Selon les médias locaux, Yoon s'est présenté devant les juges de la Cour constitutionnelle comme un guerrier solitaire protégeant la « démocratie libérale » du pays. Il n’est pas clair si les juges ont sympathisé avec ses déclarations, qui reposent sur sa vision biaisée de l’opposition en tant que force « anti-étatique ».
Le procès en impeachment de mardi s'est terminé 103 minutes seulement après son début.

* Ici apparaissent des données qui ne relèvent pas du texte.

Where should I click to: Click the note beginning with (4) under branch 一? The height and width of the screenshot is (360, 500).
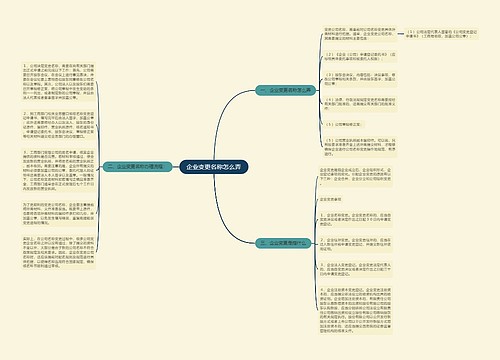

Le procès devant la Cour constitutionnelle a eu lieu seulement deux jours après que les partisans de Yoon émeute au tribunal du district ouest de Séoul, qui avait émis un nouveau mandat d'arrêt autorisant les enquêteurs à maintenir Yoon en détention jusqu'au 7 février. Les émeutiers ont brisé les fenêtres et les portes du palais de justice tout en lançant des cendriers à cigarettes et des vases en direction des policiers. Ils ont également recherché Cha Eun-kyeong, la juge qui a émis le mandat d'arrêt, et sont entrés par effraction dans son bureau. Heureusement, Cha n’était pas présent au tribunal lorsque l’émeute a éclaté. Elle aurait demandé la protection de la police.
Alors que les émeutiers pro-Yoon ont montré leur intention de ne pas respecter le système juridique du pays et l'État de droit, ils pourraient recourir à la violence contre la Cour constitutionnelle si elle confirme la destitution de Yoon dans les semaines ou les mois à venir.